Menuju konten utama

DPR: Kenaikan Cukai Perlu untuk Turunkan Jumlah Perokok Anak

DPR menilai perlu adanya pembatasan peredaran rokok, salah satunya melalui mekanisme kenaikan cukai.

DPR: Kenaikan Cukai Perlu untuk Turunkan Jumlah Perokok Anak
Ilustrasi - Seorang pedagang menunjukkan pita cukai rokok di Pasar Pahing, Kediri, Jawa Timur. FOTO ANTARA/Arief Priyono/ss/pd/pri.

tirto.id - Anggota Komisi IX DPR, Suir Syam menilai perlu adanya pembatasan peredaran rokok, salah satunya melalui mekanisme kenaikan cukai. Dia menuturkan harga rokok saat ini masih bisa dibeli anak usia sekolah yang kini marak menjadi perokok pemula.

"Kenyataannya di lapangan demikian, di mana anak-anak dan remaja sekarang sudah banyak yang merokok. Rokok ini sumber penyakit. Kita lihat dari hasil evaluasi bahwa biaya berobat [penyakit] karena rokok ini jauh lebih besar daripada cukai rokok," katanya di Jakarta, Selasa (23/8/2022).

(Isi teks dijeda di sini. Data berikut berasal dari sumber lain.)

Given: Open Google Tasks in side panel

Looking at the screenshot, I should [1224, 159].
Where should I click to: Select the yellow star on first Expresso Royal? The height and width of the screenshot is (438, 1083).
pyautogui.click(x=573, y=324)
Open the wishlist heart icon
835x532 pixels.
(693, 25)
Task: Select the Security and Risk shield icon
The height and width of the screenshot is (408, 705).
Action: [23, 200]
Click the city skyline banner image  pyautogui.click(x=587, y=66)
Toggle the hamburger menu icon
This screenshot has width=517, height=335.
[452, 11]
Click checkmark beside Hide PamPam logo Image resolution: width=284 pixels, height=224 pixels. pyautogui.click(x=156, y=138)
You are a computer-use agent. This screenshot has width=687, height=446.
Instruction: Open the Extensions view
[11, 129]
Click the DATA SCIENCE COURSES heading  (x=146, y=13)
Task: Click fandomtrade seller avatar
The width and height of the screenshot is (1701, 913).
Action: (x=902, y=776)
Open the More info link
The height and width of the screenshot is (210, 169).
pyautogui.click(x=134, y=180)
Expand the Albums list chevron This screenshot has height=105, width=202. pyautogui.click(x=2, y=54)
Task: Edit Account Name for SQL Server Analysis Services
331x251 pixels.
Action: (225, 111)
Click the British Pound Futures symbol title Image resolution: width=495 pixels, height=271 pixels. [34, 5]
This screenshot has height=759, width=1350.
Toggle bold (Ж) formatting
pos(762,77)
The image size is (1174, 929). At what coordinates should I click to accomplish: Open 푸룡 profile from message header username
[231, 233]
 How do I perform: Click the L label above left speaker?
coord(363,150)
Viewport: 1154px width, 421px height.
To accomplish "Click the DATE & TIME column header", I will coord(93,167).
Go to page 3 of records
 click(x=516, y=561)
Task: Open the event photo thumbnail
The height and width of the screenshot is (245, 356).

Dia pun meminta kepada pemerintah segera mengambil kebijakan sehingga jumlah perokok bisa jauh menurun. Salah satunya dengan meningkatkan harga rokok dengan cukai rokok yang mungkin bisa di atas 50 persen

"Saya yakin anak-anak enggak akan bisa membeli [rokok]. Sekarang rokok kita murah jadi anak-anak sekolah pun bisa membelinya," ungkapnya politisi Partai Gerindra itu.

Sementara itu, Ketua Umum Komisi Nasional Pengendalian Tembakau, Hasbullah Thabrany mendorong agar anggota dewan dapat mendesak pemerintah untuk menaikan cukai rokok. Selain itu, dia juga meminta agar dana cukai bisa mensubstitusi tani tembakau dan cengkeh serta mendidik alih profesi pekerja rokok. Lalu Guru besar Fakultas Kesehatan Masyarakat Universitas Indonesia (UI) tersebut juga berharap para legislator dapat mengawal penggunaan dana pajak rokok daerah di dapil masing-masing.

"Kami juga berharap bapak-ibu sekalian ketika kunjungan ke dapil masing-masing daerah agar ikut memantau agar dana pajak rokok daerah, ada anggaran sekitar Rp19-20 triliun sekarang ini pada 2022 dibagi rata ke seluruh pemda yang minimal 50 persen untuk kesehatan," kata Hasbullah.

Dia menilai pembagian tersebut penting supaya mereka bisa menggunakan dana tersebut untuk penguatan kawasan tanpa rokok serta melindungi anak-anak di dapil masing-masing. Terutama agar tidak menjadi pecandu rokok.

Sebelumnya, Direktorat Jenderal Bea dan Cukai (DJBC) Kementerian Keuangan (Kemenkeu) sudah memberi kode akan menaikan tarif Cukai Hasil Tembakau (CHT) atau cukai rokok di 2023. Sinyal kenaikan itu semakin diperkuat dari target pendapatan cukai dalam Rancangan Anggaran Pendapatan dan Belanja Negara (RAPBN) 2023 dipatok lebih tinggi dari tahun ini.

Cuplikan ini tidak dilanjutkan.